Für eine entsprechende Änderung der Landesverfassung Thüringens wäre eine Zwei-Drittel-Mehrheit im Parlament nötig. Dies ginge nur mit Zustimmung der CDU. Inwieweit diese zu einer solchen Initiative bereit wäre, ist noch offen. Denkbar wäre allerdings auch – falls der parlamentarische Weg versperrt sein sollte –, dass das „Bündnis für mehr Demokratie in Thüringen“ ein Volksbegehren zu diesem Thema anstrebt.

Reform des Wahlrechts

Alle drei Koalitionsparteien streben die Absenkung des Wahlalters bei Kommunalwahlen auf 16 Jahre an. Inwieweit dies auch für Landtagswahlen gelten kann, wollen die Fraktionen prüfen lassen. Der neuen Koalition gehe es dabei nicht um die Steigerung der Wahlbeteiligung, sondern um die Frage, wer das Volk sei und damit den 16-Jährigen verbieten könne zu wählen. Und es gehe um größere Bürgerbeteiligung, lauten die Erklärungen unisono.

Ob eine Absenkung des Wahlalters umgesetzt werden kann, ist fraglich. Die Änderung der Kommunalordnung kann zwar mit einfacher Mehrheit im Landtag beschlossen werden, die Altersgrenze steht aber auch in der Landesverfassung, deren Änderung die CDU zustimmen müsste.

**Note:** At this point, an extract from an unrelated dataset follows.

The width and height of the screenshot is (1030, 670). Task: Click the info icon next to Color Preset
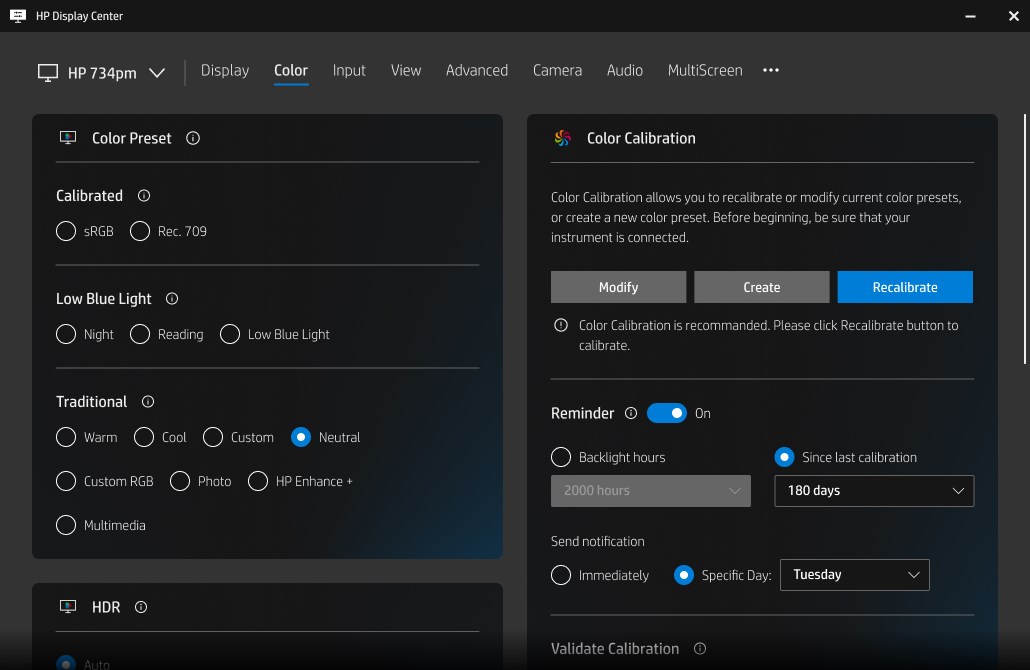[x=193, y=138]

Allerdings ist es in Deutschland generell üblich, dass Wahlrechtsänderungen überfraktionell diskutiert und beschlossen werden. Insofern könnte durch eine solche Initiative möglicherweise einer der beiden Aspekte umgesetzt werden.

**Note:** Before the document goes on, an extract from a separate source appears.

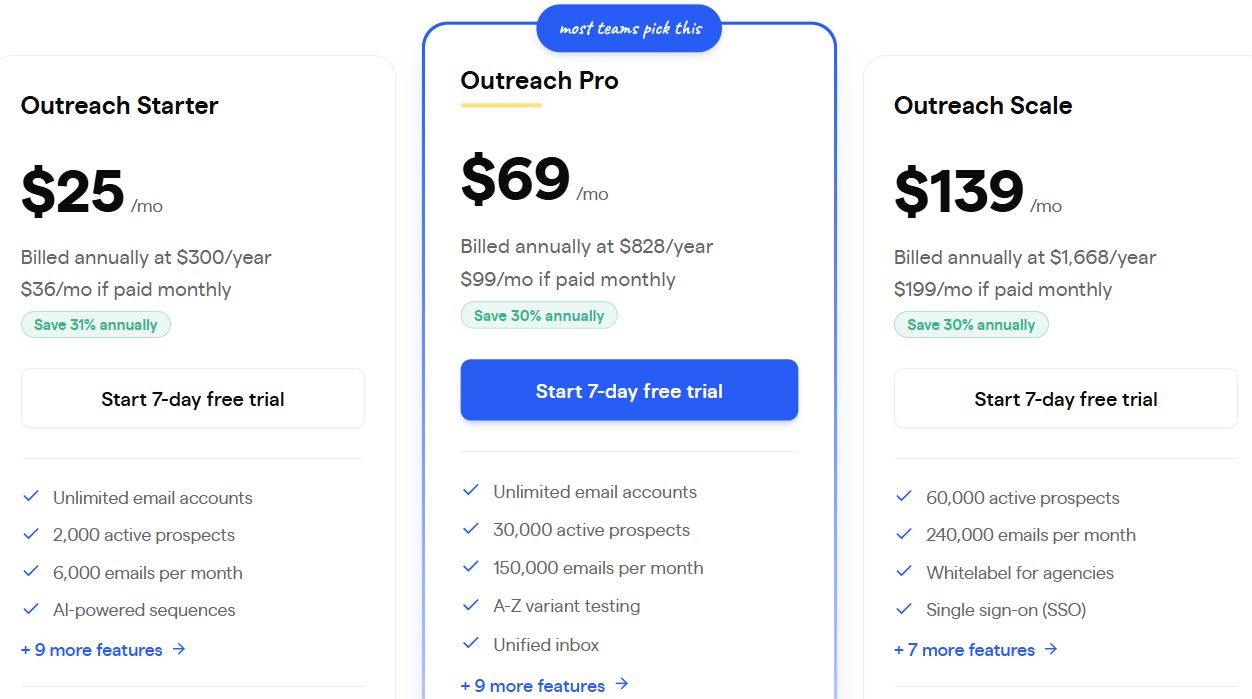Click the checkmark beside 240,000 emails per month
1252x699 pixels.
[x=904, y=534]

Reform des Informationsfreiheitsgesetzes und Verbesserung der Transparenz

„Frühzeitige Transparenz“ lautet das Motto der neuen Landesregierung. Das Informationsfreiheitsgesetz soll daher überarbeitet werden und – zumindest nach Vorstellung der Grünen – an das richtungsweisende Hamburger Gesetz angepasst werden. Es soll zudem ein „zentrales Informationsregister“ entwickelt werden, über das vom Land erhobene Daten abgerufen werden können. Thüringen will sich dafür an der bundesweiten Plattform „GoVData“ beteiligen. Überlegt wird auch, ob eine Vorhabenliste mit den Projekten der Landesregierung und der einzelnen Ministerien veröffentlicht werden kann.

Ausschuss-Sitzungen sollen im Grundsatz öffentlich sein und live übertragen werden, und nur in Ausnahmefällen (z. B. bei Personalfragen) nicht öffentlich sein. Mittels eines Transparenzregisters soll offengelegt werden, welche Organisationen und Einzelpersonen an parlamentarischen Vorgängen beteiligt sind. Geprüft werden soll zudem, ob eine Karenzzeit zwischen dem Ausscheiden aus dem Amt und der Übernahme einer neuen Tätigkeit eingeführt werden kann.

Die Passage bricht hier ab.